2. A finding as set forth in claim 1, said flange having a diameter at least two times as large as the diameters of the body portion and leg portion.
3. An article of jewelry comprising:
an ornamental body jewelry having an outer shell, a hollow interior region filled with resin material, and at least one opening formed in the shell; and
a finding fabricated from metallic material and comprising an elongate body portion which defines a post of the finding, a flange, and a leg portion separated from the body portion by said flange, said leg portion being sized to slightly interfere with the opening of the shell of the article when attempting to insert the leg portion of the finding into the opening of the shell, said leg portion having a plurality of ridges formed thereon, said ridges being engaged by the resin material so as to assist in preventing the removal of the finding from the article.
Description
BACKGROUND AND SUMMARY OF THE INVENTION

This invention relates generally to methods and apparatuses for attaching findings to an article of jewelry, and more particularly to an improved method which utilizes a uniquely shaped finding and vibration for securing the finding to the article.

In the gold jewelry industry, articles of gold and silver jewelry are frequently made from a gold or silver electroform process used in connection with hollow articles. This is because articles made from solid gold and silver are too expensive for most consumers. The conventional method of attaching a finding, such as an earring post, joint member (e.g., a movable joint and catch), or the like, to the article of jewelry requires the finding to be soldered to the article. It is especially difficult to solder findings to articles of jewelry made by the electroforming process since the walls of the article are thin and are not particularly suited for soldering.

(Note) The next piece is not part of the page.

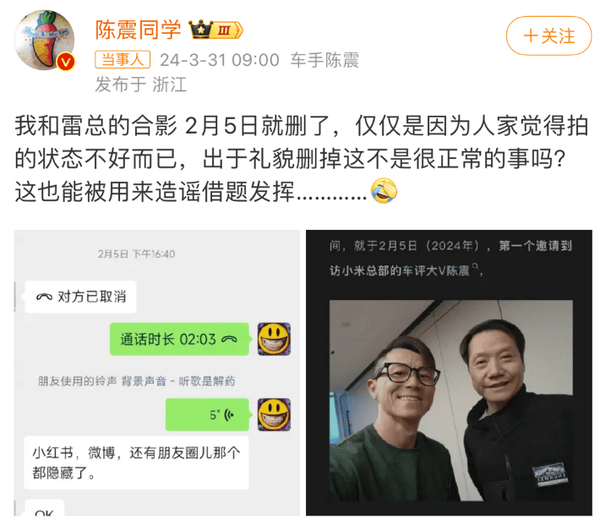The width and height of the screenshot is (600, 524).
Task: Tap the voice message sound wave icon
Action: tap(230, 415)
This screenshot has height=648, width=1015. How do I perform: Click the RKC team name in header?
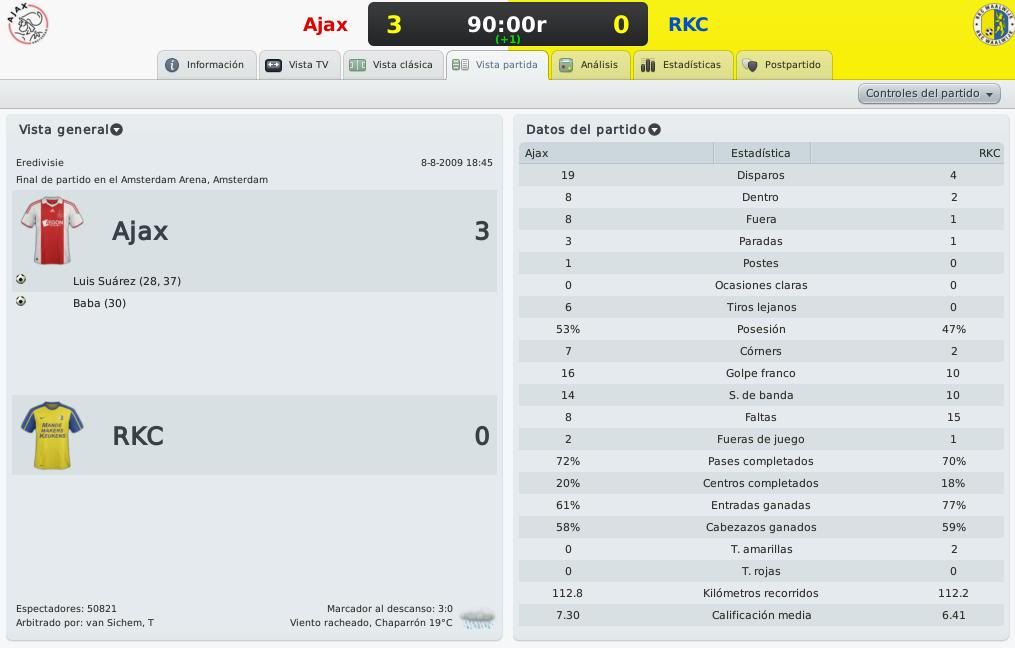pos(688,25)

If soldered, such pieces often require soft solder instead of the preferred hard solder because the hard solder has a melting point of approximately 600 F. which is too hot and destroys the thin walls of the article. The heat used to solder the finding to the article has a tendency to anneal the thin walls of the hollow article which are subjected to the heat around the area of attachment thereby causing the walls to be brittle. Soft solder, which melts at approximately 200 F., is also undesirable since it reduces the percentage of precious metal (e.g., silver) in the piece.

This method further suffers from the disadvantage that the finding is subject to breaking away from the article, especially when the surface area(s) at the point(s) of attachment of the finding to the article is (are) relatively small. Thus, articles having findings attached thereto by soldering have high rejection rates thereby increasing the manufacturing costs associated with producing the articles.

Another method of attachment is by using cement or glue. This method suffers from the fact that it does not provide a positive, secure attachment of the finding to the ornament. Thus, articles made by attaching the finding to the article with cement are also subject to high rejection rates.

Another known method involves securing the finding in a fixture and press-fitting by hand the finding into an opening formed in the article of jewelry. This method has several drawbacks, including that it takes a significant amount of hand strength to press fit the finding into the opening formed in the article of jewelry. Moreover, the findings, since they are relatively thin and pliable, have a tendency to bend or break when being forced into the opening of the article. Thus, rejection rates of articles manufactured by this method is also relatively high.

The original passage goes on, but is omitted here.